Depuis que Rousseau, Bernardin de Saint-Pierre et Chateaubriand ont tourné les regards de leurs contemporains vers des spectacles dont les précédentes générations avaient à peine soupçonné la grandeur imposante ou le charme attrayant, la nature a occupé dans les œuvres de l’esprit une place de plus en plus considérable. Les poètes y ont puisé de vives et fécondes inspirations; les romanciers l’ont décrite presque avec autant de soin que les caractères de leurs personnages; les peintres en ont reproduit les couleurs puissantes, les lignes harmonieuses... Quant à la science, ses études sur le monde physique, ses analyses persévérantes et multipliées des éléments et des forces de la nature ont égalé surpassé les travaux de tous les siècles antérieurs…
A l’égard de l’explication philosophique de la nature, et en ce qui touche les problèmes relatifs à l’essence de la matière, de la force, de l’espace, du temps, combien de gens s’imaginent qu’on n’a le choix qu’entre la théorie positiviste, qui dénie à la raison toute connaissance des causes, et le matérialisme, qui ramène toutes les causes à une seule : l’atome doué de mouvement ! Combien vont répétant que les penseurs des autres écoles, obstinément renfermés dans leur moi solitaire, et volontairement étrangers au mouvement des sciences physiques et chimiques, sont incapables d’ouvrir la bouche ou de rien dire qui ait une valeur quelconque sur les plus admirables phénomènes de l’univers!
Or les penseurs qui tâchent d’interpréter la nature en se plaçant au point de vue de l’idéalisme sont aujourd’hui de trois sortes…

À PROPOS DES AUTEURS 

Alfred Fouillée (1838-1912) est un philosophe français connu pour sa notion d’« idée-force » et son adage juridique « Qui dit contractuel, dit juste ». Agrégé de philosophie en 1864, il enseigne avant de se consacrer pleinement à la recherche. Son œuvre tente de concilier positivisme et idéalisme en insistant sur le rôle actif de l’esprit. Il développe l’idée que la pensée influence la réalité par une action consciente. Son Histoire de la philosophie a été la première du genre publiée au Japon.

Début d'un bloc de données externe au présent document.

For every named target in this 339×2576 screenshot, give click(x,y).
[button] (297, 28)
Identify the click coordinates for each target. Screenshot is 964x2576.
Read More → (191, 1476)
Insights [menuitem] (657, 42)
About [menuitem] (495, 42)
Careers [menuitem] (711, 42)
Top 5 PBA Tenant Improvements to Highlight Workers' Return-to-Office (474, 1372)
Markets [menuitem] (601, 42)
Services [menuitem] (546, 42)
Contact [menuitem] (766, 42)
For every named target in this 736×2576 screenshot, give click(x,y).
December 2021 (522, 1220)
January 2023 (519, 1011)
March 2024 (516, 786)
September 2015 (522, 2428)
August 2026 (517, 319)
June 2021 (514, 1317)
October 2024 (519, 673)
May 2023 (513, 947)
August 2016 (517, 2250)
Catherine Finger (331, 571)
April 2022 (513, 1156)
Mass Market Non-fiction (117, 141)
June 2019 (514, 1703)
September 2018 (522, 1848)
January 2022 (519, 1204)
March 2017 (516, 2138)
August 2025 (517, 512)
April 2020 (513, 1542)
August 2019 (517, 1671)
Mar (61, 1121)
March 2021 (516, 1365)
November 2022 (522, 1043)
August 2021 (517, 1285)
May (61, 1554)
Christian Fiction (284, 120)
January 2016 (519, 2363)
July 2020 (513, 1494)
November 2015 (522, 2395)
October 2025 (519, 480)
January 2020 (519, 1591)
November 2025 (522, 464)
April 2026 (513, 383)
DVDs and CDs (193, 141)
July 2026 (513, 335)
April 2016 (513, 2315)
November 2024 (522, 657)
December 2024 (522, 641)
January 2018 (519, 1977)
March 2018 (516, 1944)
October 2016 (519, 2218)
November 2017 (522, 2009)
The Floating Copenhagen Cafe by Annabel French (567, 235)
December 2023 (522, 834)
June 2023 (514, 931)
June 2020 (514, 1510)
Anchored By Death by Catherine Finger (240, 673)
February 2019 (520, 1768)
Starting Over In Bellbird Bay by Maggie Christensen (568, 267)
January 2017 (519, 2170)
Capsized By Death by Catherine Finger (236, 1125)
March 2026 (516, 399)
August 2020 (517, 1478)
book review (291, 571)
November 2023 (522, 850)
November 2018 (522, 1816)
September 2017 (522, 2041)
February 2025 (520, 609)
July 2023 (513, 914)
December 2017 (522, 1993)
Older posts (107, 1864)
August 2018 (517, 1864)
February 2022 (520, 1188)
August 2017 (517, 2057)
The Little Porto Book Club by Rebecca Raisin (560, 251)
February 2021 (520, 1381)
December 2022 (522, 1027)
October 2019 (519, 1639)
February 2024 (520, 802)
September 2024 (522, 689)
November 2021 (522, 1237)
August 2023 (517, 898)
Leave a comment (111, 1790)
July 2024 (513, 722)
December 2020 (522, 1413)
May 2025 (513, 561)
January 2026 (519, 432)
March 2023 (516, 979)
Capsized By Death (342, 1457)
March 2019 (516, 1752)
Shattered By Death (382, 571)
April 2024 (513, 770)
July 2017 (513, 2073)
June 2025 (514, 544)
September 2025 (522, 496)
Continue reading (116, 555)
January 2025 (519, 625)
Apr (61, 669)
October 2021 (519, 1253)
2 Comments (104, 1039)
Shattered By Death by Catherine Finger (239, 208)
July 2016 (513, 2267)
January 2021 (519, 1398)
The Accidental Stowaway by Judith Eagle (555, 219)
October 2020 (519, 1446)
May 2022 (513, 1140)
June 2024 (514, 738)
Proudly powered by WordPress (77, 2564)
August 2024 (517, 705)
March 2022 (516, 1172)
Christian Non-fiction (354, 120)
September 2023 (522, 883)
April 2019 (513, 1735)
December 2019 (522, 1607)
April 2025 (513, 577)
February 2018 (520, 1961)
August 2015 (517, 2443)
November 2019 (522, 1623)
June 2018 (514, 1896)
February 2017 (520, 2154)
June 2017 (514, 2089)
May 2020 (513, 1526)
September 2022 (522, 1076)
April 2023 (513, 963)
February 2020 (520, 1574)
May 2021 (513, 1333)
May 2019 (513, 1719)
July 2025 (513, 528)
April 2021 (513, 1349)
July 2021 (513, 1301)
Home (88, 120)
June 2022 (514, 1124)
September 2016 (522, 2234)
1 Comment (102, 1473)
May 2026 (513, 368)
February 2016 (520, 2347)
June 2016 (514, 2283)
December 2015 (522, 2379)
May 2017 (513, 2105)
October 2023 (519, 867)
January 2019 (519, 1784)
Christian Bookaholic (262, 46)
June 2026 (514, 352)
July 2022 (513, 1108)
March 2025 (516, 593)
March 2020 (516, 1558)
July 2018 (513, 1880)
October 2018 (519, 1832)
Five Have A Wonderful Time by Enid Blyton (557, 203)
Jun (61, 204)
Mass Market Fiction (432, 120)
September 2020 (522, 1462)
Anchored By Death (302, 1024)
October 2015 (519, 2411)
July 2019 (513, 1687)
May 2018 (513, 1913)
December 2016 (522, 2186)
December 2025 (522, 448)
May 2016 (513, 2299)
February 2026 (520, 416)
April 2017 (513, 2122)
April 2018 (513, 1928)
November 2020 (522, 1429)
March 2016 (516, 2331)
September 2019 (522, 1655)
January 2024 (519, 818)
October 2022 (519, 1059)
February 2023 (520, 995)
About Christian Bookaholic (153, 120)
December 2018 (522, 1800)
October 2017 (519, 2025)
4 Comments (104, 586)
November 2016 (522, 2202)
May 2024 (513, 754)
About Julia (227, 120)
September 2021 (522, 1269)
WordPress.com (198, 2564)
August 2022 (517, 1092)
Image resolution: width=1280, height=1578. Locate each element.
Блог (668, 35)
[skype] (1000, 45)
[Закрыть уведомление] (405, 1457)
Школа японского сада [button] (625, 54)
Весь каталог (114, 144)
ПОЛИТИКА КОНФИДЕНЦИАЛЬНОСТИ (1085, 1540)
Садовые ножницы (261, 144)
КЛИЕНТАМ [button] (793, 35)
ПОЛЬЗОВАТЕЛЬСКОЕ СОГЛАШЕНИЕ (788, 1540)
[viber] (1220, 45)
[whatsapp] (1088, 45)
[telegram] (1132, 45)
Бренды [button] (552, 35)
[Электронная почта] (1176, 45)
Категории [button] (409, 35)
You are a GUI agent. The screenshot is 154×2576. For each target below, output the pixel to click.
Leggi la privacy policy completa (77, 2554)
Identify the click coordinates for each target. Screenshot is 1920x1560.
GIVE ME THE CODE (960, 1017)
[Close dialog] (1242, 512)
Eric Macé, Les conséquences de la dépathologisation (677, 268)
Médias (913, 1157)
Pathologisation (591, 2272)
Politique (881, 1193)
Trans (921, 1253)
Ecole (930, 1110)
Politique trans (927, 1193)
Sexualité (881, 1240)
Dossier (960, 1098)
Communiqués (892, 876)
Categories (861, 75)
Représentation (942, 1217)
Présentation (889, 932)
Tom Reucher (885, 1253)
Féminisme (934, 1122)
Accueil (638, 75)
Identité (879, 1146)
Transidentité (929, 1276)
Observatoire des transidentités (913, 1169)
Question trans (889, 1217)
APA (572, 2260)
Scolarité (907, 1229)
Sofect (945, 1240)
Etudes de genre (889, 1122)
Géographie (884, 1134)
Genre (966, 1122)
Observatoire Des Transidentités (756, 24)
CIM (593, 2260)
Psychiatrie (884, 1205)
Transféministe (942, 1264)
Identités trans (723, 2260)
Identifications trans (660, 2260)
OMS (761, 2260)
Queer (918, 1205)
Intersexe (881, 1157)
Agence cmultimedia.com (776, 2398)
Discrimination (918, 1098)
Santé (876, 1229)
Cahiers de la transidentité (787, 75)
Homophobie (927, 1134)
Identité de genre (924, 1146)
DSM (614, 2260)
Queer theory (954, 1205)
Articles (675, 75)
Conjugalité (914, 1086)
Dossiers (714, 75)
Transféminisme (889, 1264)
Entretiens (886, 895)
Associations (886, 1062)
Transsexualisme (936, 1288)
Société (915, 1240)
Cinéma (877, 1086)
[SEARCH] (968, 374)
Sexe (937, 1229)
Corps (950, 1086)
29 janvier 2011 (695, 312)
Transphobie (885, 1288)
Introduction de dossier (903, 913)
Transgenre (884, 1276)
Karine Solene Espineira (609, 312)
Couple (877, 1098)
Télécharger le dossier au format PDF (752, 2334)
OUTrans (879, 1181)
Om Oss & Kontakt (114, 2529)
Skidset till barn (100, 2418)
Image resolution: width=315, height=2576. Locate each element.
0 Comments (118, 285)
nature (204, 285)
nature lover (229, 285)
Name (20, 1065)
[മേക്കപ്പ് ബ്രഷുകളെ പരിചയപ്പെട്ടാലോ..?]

Jean Charles Lévêque (1818-1900) est un philosophe français spécialisé en métaphysique et esthétique. Agrégé de philosophie en 1842, il enseigne dans plusieurs lycées avant de devenir professeur au Collège de France en 1857. Il est reconnu pour ses travaux sur la science du beau et récompensé par plusieurs académies. Membre de l’Académie des sciences morales et politiques dès 1865, il laisse son nom à un prix de métaphysique.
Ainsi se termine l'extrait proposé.